◆ Problem to solve: Exactly as given, restate each record that follows.

(Data entries)
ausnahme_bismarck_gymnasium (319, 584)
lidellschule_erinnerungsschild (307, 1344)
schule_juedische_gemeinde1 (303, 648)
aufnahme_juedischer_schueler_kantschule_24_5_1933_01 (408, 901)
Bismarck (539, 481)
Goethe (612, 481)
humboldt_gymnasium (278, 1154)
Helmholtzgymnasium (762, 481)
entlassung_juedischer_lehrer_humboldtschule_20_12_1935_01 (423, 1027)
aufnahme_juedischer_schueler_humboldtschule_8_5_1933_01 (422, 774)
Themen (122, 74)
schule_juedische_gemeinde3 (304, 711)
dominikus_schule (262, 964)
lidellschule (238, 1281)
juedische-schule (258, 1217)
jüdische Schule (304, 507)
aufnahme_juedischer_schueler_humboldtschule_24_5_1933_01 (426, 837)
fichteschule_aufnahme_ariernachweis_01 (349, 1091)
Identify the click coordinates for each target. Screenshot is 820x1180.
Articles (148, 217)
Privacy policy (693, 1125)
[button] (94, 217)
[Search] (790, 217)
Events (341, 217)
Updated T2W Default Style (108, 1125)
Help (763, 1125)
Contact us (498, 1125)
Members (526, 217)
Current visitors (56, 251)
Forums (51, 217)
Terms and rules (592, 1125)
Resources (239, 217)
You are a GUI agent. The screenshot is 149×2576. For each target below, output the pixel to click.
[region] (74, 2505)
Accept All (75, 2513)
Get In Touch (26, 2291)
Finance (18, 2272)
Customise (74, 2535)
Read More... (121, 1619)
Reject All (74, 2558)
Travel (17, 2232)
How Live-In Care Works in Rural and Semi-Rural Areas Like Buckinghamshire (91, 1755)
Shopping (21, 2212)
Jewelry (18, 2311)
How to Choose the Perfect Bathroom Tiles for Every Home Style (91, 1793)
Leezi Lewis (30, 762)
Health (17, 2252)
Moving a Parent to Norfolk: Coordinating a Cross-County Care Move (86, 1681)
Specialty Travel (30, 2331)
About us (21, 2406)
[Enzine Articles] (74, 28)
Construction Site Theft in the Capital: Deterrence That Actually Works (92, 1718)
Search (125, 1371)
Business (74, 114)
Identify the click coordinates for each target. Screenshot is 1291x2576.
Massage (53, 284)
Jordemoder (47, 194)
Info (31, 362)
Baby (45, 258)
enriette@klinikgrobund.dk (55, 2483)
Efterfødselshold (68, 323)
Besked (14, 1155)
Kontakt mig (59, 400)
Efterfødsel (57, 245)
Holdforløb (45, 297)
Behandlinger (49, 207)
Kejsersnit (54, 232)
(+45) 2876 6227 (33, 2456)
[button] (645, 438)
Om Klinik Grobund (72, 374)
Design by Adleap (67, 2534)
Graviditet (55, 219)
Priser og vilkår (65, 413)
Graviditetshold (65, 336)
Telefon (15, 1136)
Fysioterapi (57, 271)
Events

◆ Expected answer:
ausnahme_bismarck_gymnasium (319, 584)
lidellschule_erinnerungsschild (307, 1344)
schule_juedische_gemeinde1 (303, 648)
aufnahme_juedischer_schueler_kantschule_24_5_1933_01 (408, 901)
Bismarck (539, 481)
Goethe (612, 481)
humboldt_gymnasium (278, 1154)
Helmholtzgymnasium (762, 481)
entlassung_juedischer_lehrer_humboldtschule_20_12_1935_01 (423, 1027)
aufnahme_juedischer_schueler_humboldtschule_8_5_1933_01 (422, 774)
Themen (122, 74)
schule_juedische_gemeinde3 (304, 711)
dominikus_schule (262, 964)
lidellschule (238, 1281)
juedische-schule (258, 1217)
jüdische Schule (304, 507)
aufnahme_juedischer_schueler_humboldtschule_24_5_1933_01 (426, 837)
fichteschule_aufnahme_ariernachweis_01 (349, 1091)
Identify the click coordinates for each target. Screenshot is 820x1180.
Articles (148, 217)
Privacy policy (693, 1125)
[button] (94, 217)
[Search] (790, 217)
Events (341, 217)
Updated T2W Default Style (108, 1125)
Help (763, 1125)
Contact us (498, 1125)
Members (526, 217)
Current visitors (56, 251)
Forums (51, 217)
Terms and rules (592, 1125)
Resources (239, 217)
You are a GUI agent. The screenshot is 149×2576. For each target below, output the pixel to click.
[region] (74, 2505)
Accept All (75, 2513)
Get In Touch (26, 2291)
Finance (18, 2272)
Customise (74, 2535)
Read More... (121, 1619)
Reject All (74, 2558)
Travel (17, 2232)
How Live-In Care Works in Rural and Semi-Rural Areas Like Buckinghamshire (91, 1755)
Shopping (21, 2212)
Jewelry (18, 2311)
How to Choose the Perfect Bathroom Tiles for Every Home Style (91, 1793)
Leezi Lewis (30, 762)
Health (17, 2252)
Moving a Parent to Norfolk: Coordinating a Cross-County Care Move (86, 1681)
Specialty Travel (30, 2331)
About us (21, 2406)
[Enzine Articles] (74, 28)
Construction Site Theft in the Capital: Deterrence That Actually Works (92, 1718)
Search (125, 1371)
Business (74, 114)
Identify the click coordinates for each target. Screenshot is 1291x2576.
Massage (53, 284)
Jordemoder (47, 194)
Info (31, 362)
Baby (45, 258)
enriette@klinikgrobund.dk (55, 2483)
Efterfødselshold (68, 323)
Besked (14, 1155)
Kontakt mig (59, 400)
Efterfødsel (57, 245)
Holdforløb (45, 297)
Behandlinger (49, 207)
Kejsersnit (54, 232)
(+45) 2876 6227 (33, 2456)
[button] (645, 438)
Om Klinik Grobund (72, 374)
Design by Adleap (67, 2534)
Graviditet (55, 219)
Priser og vilkår (65, 413)
Graviditetshold (65, 336)
Telefon (15, 1136)
Fysioterapi (57, 271)
Events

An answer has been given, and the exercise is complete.